A Medical Device Daily
C. R. Bard (Murray Hill, New Jersey) said it has received pre-market approval (PMA) from the FDA to market its LifeStent FlexStar and FlexStar XL vascular stent systems. The devices are approved for the treatment of occlusive disease in native superficial femoral arteries (SFA) and proximal popliteal arteries, and are marketed by the Bard Peripheral Vascular Division (Tempe, Arizona).
According to Bard, two-year clinical data on the LifeStent demonstrated a freedom from target lesion revascularization rate of 78% vs. 42% for percutaneous transluminal angioplasty alone. In addition, the device exhibited a low fracture rate of 3.8% at 18 months, the company noted.
"The long-term data recently presented are important because they demonstrate the sustained performance of the LifeStent vascular stent," said Barry Katzen, MD, founder and medical director of Baptist Cardiac & Vascular Institute (Miami) and co-principal investigator of the LifeStent RESILIENT trial.
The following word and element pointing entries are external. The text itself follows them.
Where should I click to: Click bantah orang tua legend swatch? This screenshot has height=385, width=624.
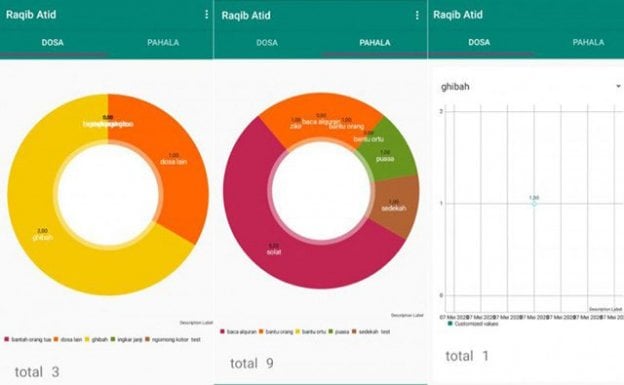click(x=6, y=340)
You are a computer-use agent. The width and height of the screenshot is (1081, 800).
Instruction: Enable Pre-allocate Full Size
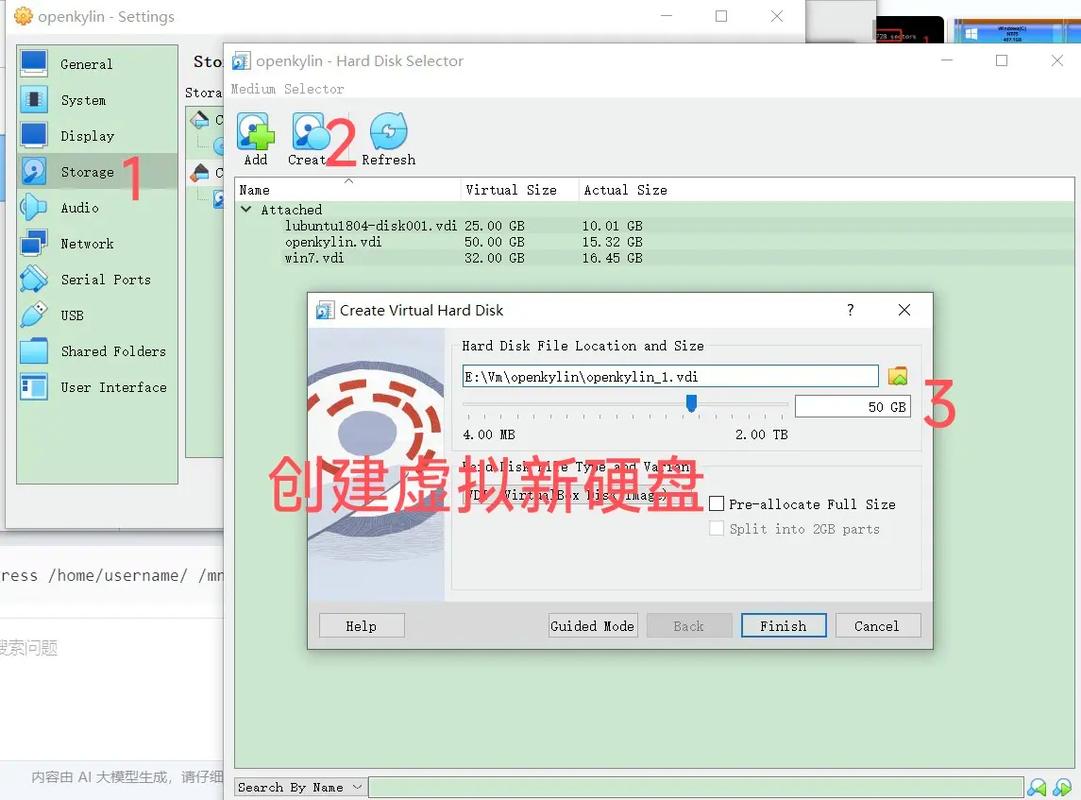pyautogui.click(x=717, y=504)
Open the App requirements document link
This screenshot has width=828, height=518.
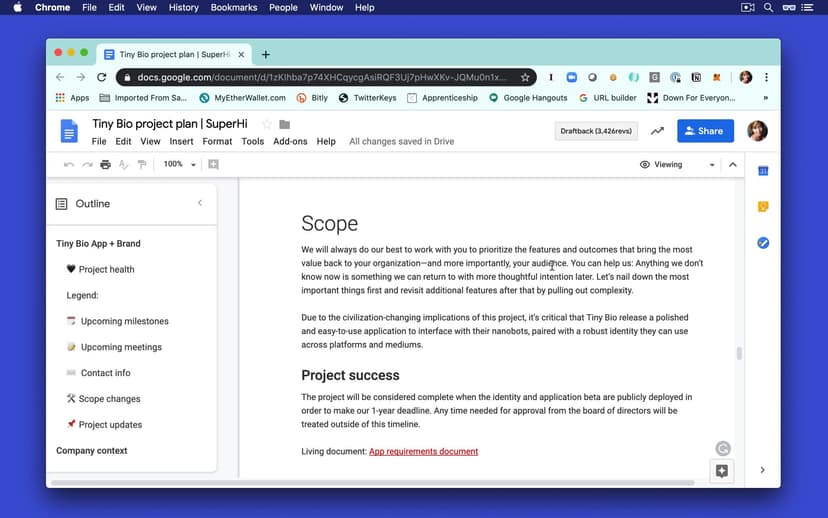coord(423,451)
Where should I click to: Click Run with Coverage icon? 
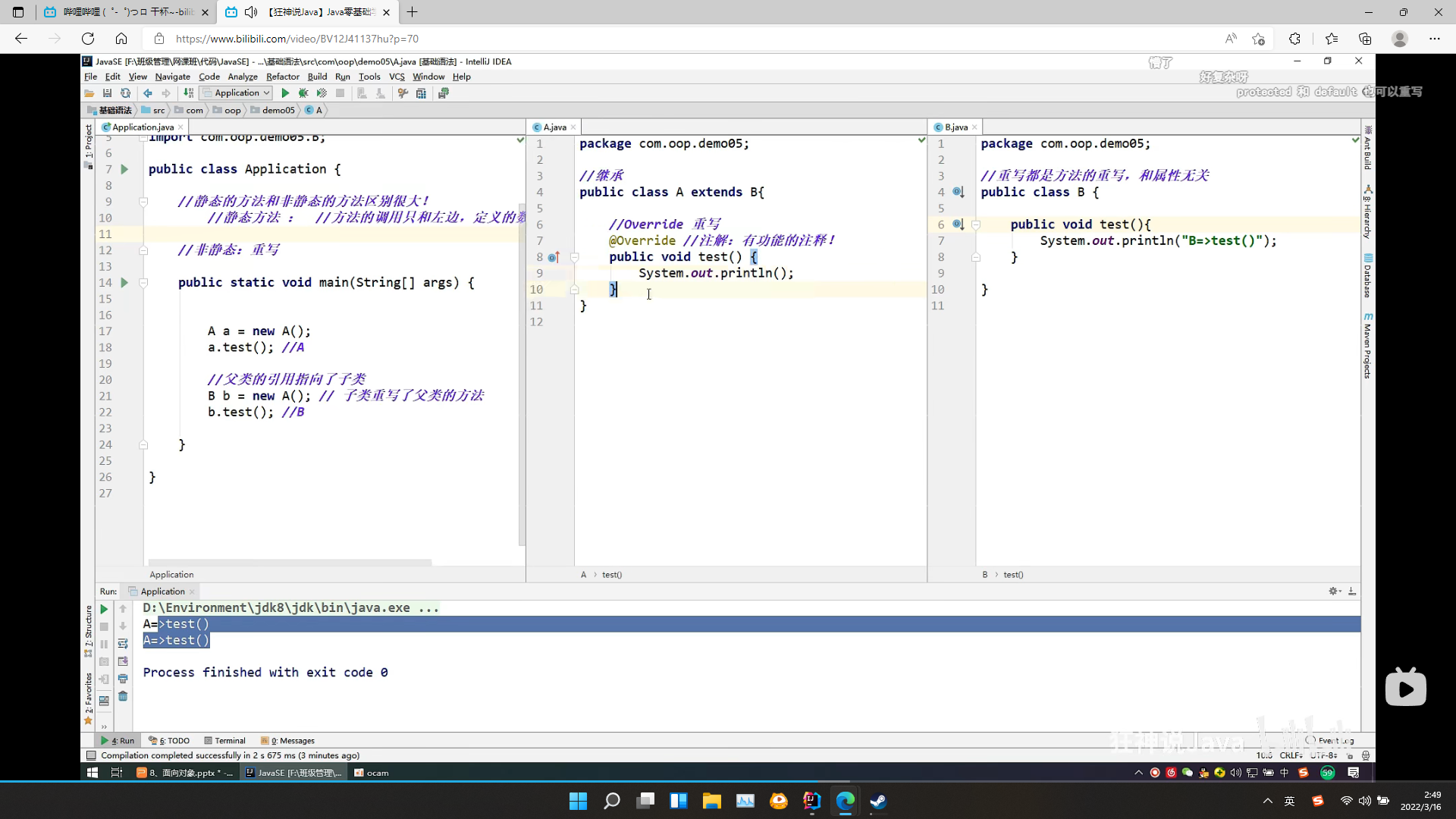click(x=322, y=93)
Of particular significance to clinicians and patients is the approval of the 170mm stent, the longest commercially available in the U.S., Katzen noted. "Henceforth, long and diffuse lesions presenting in the SFA can be effectively treated with a single stent, which should help improve both clinical outcomes and procedural costs," he said.
The LifeStent FlexStar and FlexStar XL were previously approved for blockage of the bile ducts.
Bard bought the LifeStent product line from Edwards Lifesciences (Irvine, California) early last year (Medical Device Daily, Jan. 15, 2008), a deal that was first disclosed in December 2007. In addition to paying Edwards about $74 million at the time of closing, the deal included up to an additional $65 million on the achievement of certain milestones, including FDA approval of LifeStent products for a SFA indication (MDD, Dec. 10, 2007). At the time of the acquisition, Edwards had already submitted a PMA application and was in the process of responding to the agency's questions.
"The approval of the LifeStent vascular stent positions Bard as the only company offering a stent indicated for the treatment of SFA and proximal popliteal disease in the U.S.," Timothy Ring, CEO/chairman of Bard, said in a company statement "It's also the third PMA we have received for a peripheral vascular stent or stent-graft in the last five months. This demonstrates our ability to execute rigorous clinical trials and our commitment to introducing innovative products to address the needs of clinicians and their patients."
In December, the company reported FDA approval for its E*Luminexx vascular stent, a flexible, self-expanding nitnol stent intended to treat patients with common or external iliac artery occlusive disease (MDD, Dec. 10, 2008). That approval came soon after the agency approved Bard's Flair endovascular stent graft with an optimized delivery system. That device is comprised of a self-expanding Nitnol stent encapsulated within Bard's ePTFE graft material, and is indicated to treat stenoses in synthetic arteriovenous bypass grafts (MDD, Oct. 31, 2008).
After receiving FDA approval for the E*Luminexx stent and the Flair stent graft, Ring said in a company statement that the "anticipated approval of the LifeStent FlexStar stent for the treatment of [SFA] disease will further enhance our comprehensive offerings to address challenges associated with the treatment of peripheral vascular disease."